著者の瀬田勝成先生は中世日本史の研究者で、この本も論文を纏めたものではあるのですが、なんというか、論文を読んでいる気がしないのです。むしろ、推理小説の謎解きを読んでいるような・・・
え?次はどうなるの?とワクワクしながらページをめくっていき、最後まで読み終えると、室町時代の洛中洛外の様子、当時の人が大切にしていた考え方、生き方、商業のあり方、などについて自然と理解が深まってるという・・・
本当、いい意味で騙されたような名著です。
本の構成としては、前半が洛中洛外図(上杉本)に関連して当時の京都の街並みを読み解く内容、後半は当時の文書や日記などから人々の生活や商業を読み解く内容、となっています。
どの章も本当に面白いんですが、特に印象に残った章をいくつか挙げておきます。
論文の本に対してこういうのも何なのですが・・・ネタバレになりますので、本を楽しみたい方は以下は読書後まで読まない方がよろしいかと思います。
失われた五条橋中島
鴨川の五条橋付近に、今の鴨川には存在しない島があった、ということを証明している章です。
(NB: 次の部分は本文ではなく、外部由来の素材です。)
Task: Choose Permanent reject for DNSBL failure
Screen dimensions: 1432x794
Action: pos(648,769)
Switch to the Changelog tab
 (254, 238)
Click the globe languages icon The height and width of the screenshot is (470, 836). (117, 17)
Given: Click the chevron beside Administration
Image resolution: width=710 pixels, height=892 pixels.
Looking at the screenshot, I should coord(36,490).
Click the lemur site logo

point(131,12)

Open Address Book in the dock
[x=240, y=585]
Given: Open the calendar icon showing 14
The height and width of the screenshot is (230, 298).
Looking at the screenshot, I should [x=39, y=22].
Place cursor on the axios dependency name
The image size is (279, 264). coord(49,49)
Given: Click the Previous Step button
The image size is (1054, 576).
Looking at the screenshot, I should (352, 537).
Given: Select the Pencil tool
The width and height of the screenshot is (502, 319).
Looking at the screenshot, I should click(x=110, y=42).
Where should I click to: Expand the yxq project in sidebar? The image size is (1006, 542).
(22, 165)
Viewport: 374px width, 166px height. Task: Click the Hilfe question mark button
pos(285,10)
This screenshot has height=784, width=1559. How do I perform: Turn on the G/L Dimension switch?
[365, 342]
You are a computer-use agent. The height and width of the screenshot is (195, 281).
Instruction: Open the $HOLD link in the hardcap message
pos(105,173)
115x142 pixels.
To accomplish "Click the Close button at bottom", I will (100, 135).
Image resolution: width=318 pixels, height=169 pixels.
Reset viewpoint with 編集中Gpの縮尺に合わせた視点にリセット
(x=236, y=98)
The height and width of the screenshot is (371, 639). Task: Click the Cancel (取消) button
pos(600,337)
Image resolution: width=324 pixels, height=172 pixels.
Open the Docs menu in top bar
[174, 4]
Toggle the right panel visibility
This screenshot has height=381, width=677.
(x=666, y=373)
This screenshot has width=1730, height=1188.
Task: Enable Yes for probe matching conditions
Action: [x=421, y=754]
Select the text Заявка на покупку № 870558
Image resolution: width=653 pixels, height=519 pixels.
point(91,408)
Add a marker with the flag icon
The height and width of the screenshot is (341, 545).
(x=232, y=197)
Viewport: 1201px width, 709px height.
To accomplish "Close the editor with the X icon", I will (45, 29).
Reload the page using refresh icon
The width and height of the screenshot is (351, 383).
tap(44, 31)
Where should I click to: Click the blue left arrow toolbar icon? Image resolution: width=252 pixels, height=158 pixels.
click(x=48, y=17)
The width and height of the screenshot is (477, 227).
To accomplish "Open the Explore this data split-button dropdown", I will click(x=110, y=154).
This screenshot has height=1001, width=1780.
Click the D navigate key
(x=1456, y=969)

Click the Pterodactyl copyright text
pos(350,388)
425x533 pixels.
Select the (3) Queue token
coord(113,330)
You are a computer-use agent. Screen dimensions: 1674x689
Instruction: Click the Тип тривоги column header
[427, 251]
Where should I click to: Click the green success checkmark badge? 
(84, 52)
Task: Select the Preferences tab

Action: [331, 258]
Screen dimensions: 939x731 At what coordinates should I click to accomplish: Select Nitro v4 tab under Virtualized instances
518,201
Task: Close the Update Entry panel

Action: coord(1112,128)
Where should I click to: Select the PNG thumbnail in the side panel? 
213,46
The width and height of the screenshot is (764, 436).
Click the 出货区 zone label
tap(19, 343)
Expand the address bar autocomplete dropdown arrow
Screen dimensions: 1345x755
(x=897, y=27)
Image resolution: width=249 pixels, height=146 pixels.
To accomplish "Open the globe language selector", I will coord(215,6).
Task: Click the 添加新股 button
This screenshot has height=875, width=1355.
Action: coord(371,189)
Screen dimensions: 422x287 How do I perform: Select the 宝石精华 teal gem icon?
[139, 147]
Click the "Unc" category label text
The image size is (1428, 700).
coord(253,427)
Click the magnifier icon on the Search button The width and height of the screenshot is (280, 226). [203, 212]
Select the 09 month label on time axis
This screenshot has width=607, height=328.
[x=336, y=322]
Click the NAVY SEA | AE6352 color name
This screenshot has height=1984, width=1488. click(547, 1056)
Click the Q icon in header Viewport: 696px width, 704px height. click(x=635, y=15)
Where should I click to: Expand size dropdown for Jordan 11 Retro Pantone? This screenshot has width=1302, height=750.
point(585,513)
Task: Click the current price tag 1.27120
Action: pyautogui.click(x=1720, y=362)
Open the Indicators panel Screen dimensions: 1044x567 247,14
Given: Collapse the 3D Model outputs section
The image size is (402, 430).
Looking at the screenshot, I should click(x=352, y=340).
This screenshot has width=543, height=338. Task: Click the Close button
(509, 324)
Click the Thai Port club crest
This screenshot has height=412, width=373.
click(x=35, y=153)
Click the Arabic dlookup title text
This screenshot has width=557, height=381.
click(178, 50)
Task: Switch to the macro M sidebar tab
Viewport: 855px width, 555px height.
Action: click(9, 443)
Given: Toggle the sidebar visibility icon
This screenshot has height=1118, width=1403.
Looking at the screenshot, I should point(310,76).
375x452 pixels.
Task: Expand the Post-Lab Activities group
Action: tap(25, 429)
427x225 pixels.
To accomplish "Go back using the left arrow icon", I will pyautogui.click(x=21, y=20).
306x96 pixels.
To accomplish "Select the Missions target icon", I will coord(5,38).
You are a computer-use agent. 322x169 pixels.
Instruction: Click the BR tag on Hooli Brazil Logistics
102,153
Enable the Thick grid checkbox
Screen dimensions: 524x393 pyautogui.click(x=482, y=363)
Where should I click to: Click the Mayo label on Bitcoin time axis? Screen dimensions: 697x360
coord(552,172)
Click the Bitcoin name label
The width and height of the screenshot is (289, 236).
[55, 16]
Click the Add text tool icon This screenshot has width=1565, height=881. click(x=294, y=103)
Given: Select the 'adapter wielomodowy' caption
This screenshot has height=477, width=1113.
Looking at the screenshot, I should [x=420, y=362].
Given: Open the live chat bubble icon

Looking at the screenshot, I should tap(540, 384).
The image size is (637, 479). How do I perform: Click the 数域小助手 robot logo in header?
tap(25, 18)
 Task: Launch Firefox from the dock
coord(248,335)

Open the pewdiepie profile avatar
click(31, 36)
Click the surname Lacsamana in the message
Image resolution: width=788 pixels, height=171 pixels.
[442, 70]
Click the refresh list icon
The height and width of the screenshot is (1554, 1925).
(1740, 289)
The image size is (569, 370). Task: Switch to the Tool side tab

洛中洛外図には五条橋付近も描かれているのですが、今は存在しない「中島」が五条橋付近に存在し、橋はその中島を経由して2つ掛けられています。絵に描かれた中島は結構大きくて、松のような木も植えられており、さらに寺院のような建物まで建てられています。
でも、今の鴨川に島はない、です。
しかし、上杉本だけではなく、旧町田本にも東京国立博物館摸本にも旧高橋本にも、そして洛中洛外図ではない清水寺参詣曼荼羅にも、この中島と2つの橋が描かれています。
つまり、絵から見ると、当時は鴨川の五条橋付近には大きな島があった、ということです。
京都に馴染みのない人間としては、これだけでも結構驚きなのですが。
瀬田先生は、絵からの結論だけでなく、しっかりと文献からもこの事実を補強されています。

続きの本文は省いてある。